▶ [Список заданий]
1. Каким качеством, по словам фрагмента о языке, обладает язык в ситуации лицом-к-лицу, отличающим его от других знаковых систем?
2. Выпишите из фрагмента о языке отрывок, который открывается словами «Эта способность языка» и завершается словами «следует не узнают.».

▶ [Исходный фрагмент]
○ ○ ○

В ситуации лицом-к-лицу язык обладает присущим ему качеством взаимности, отличающим его от других знаковых систем. Непрерывное создание словесных знаков в беседе может сопровождаться непрерывными субъективными намерениями говорящих. Я говорю как думаю; так же делает и мой партнер по беседе. Каждый из нас слушает, что говорит другой в тот же самый момент, что делает возможным непрерывное и одновременное взаимное “схватывание” наших субъективностей, интерсубъективную близость в ситуации лицом-к-лицу, которую не может воспроизвести никакая другая знаковая система. Я слышу себя, когда говорю, мои собственные субъективные “значения становятся объективно и постоянно доступными мне и, ipso facto, более реальными для меня. Здесь следует вспомнить, что говорилось раньше, о том, что другой в ситуации лицом-к-лицу имеет “лучшее знание” обо мне, чем я сам. Этот несомненно парадоксальный факт мы объясняли раньше непрерывным, целостным, дорефлексивным “схватыванием” бытия другого в ситуации лицом-к-лицу, тогда как для “схватывания” себя самого требуется рефлексия. Однако теперь, когда я посредством языка объективирую свое собственное бытие, я схватываю его глубоко и непрерывно в тот же самый момент, что и другой, и могу спонтанно реагировать на него, “не прерывая” размеренной рефлексии. Поэтому можно сказать, что язык делает мою субъективность “более реальной” не только для моего партнера по беседе, но и для меня самого.

[67]

Эта способность языка делать понятной и стабильной для меня мою собственную субъективность сохраняется (хотя и в видоизмененном виде) по мере того, как язык отделяется от ситуации лицом-к-лицу. Очень важная характеристика языка схвачена в выражении, что люди должны говорить о себе до тех пор, пока они себя как следует не узнают.

○ ○ ○

▶ [Исходные данные]
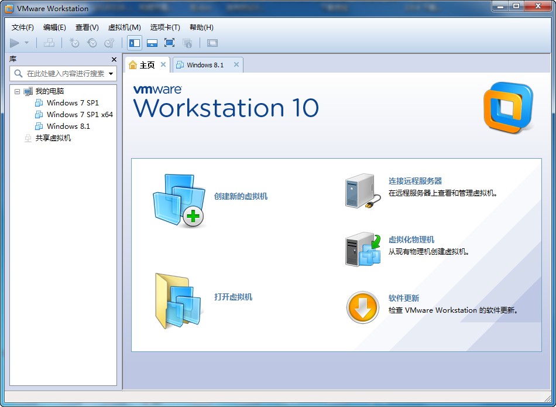Viewport: 556px width, 407px height.
Task: Toggle the library panel visibility
Action: coord(133,42)
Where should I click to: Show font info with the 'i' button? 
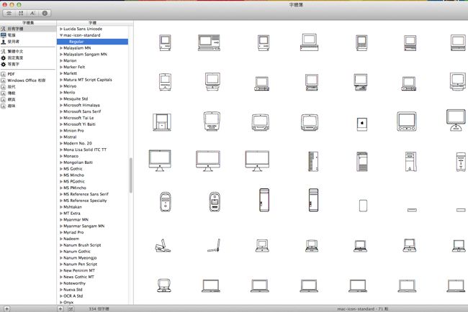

○ ○ ○

▶ [Ответы]
1. Качеством взаимности.

2.
Эта способность языка делать понятной и стабильной для меня мою собственную субъективность сохраняется (хотя и в видоизмененном виде) по мере того, как язык отделяется от ситуации лицом-к-лицу. Очень важная характеристика языка схвачена в выражении, что люди должны говорить о себе до тех пор, пока они себя как следует не узнают.